Si ce roman était un objet, ce serait un couteau suisse. Les couteaux suisse sont des couteaux avec de multiples fonctions et ce roman peut faire ressentir au lecteur de multiples sensations, tout comme le dis le narrateur à la fin du roman "Au cour de sa longue narration (...) j'ai été ému jusqu'au larmes, j'ai été content, j'ai souri, j'ai frémi...", c'est pour cela que le couteau suisse me fait penser à ce roman.
Si ce roman était une chanson, ce serait "Satisfaction" des Rolling Stones. En effet, cette chanson répète de nombreuses fois : "I can't get no satisfaction" ce qui veut dire "Je ne peux pas avoir de satisfaction" tout comme Ramata qui n'a eu aucune satisfaction sexuel avec tous les hommes qu'elle a connue, jusqu'au jour où Ngor Ndong la violer...
De plus, cette chanson peut aussi être associer à Ramata par le fait qu'elle soit plutôt "rock" ce qui pourrait refléter son coté "sauvage" et le fait qu'elle est prête à tout pour avoir ce qu'elle veut.
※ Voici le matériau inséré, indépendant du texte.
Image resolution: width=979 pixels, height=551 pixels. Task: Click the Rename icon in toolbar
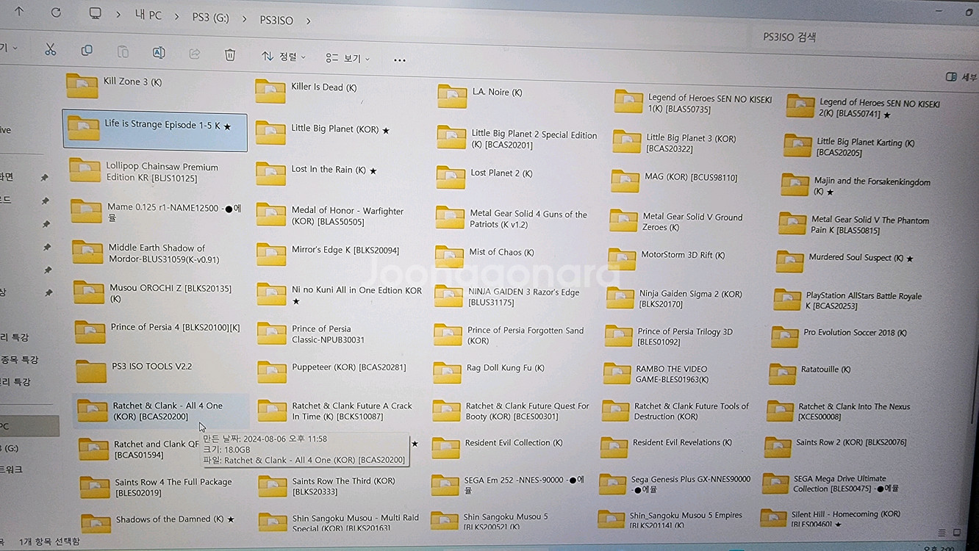click(158, 52)
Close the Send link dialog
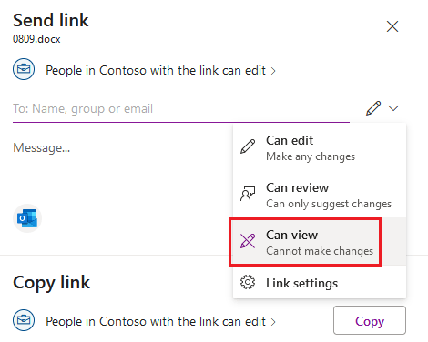Screen dimensions: 428x342 point(392,26)
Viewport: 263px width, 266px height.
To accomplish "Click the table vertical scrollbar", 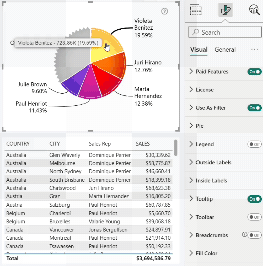I will tap(176, 148).
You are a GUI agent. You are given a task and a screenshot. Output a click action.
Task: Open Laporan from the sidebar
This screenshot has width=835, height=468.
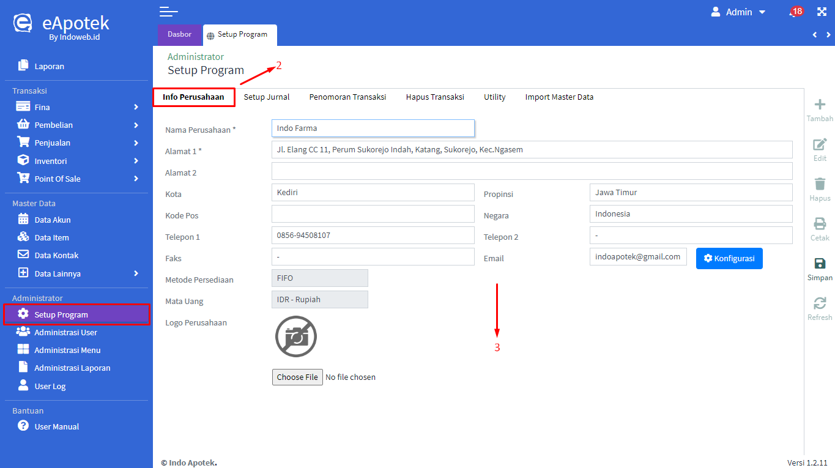(49, 66)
https://www.youtube.com/watch?v=3a7cHPy04s8
Si ce roman était une odeur, ce serait l'odeur de l'eau de mer. Car c'est la dernière odeur qu'a sentit Ramata juste avant de mourir, elle "s'accoudait sur le rebord du mur de barrage surplombant l'océan" au Brise de Mer toute les nuits et quelques fois elle s'endormait au pied de ce mur comme le soir de sa mort.
Si ce roman était un gout, ce serait le gout des chips pimenté. Lorsque l'on mange ces chips d'abord on peut constater qu'elles ont un bon gout mais quelques secondes après on a une sensation de brûlure dans la bouche : c'est le piment qui fait effet. On peut avoir la même sensation avec Ramata : à première vue c'est une femme séduisante mais quand on la connait mieux on s’aperçoit qu'elle a un très mauvais caractère.
Abdallah, je pense que tu devrais mettre le nom, l'auteur et la date de ton tableau.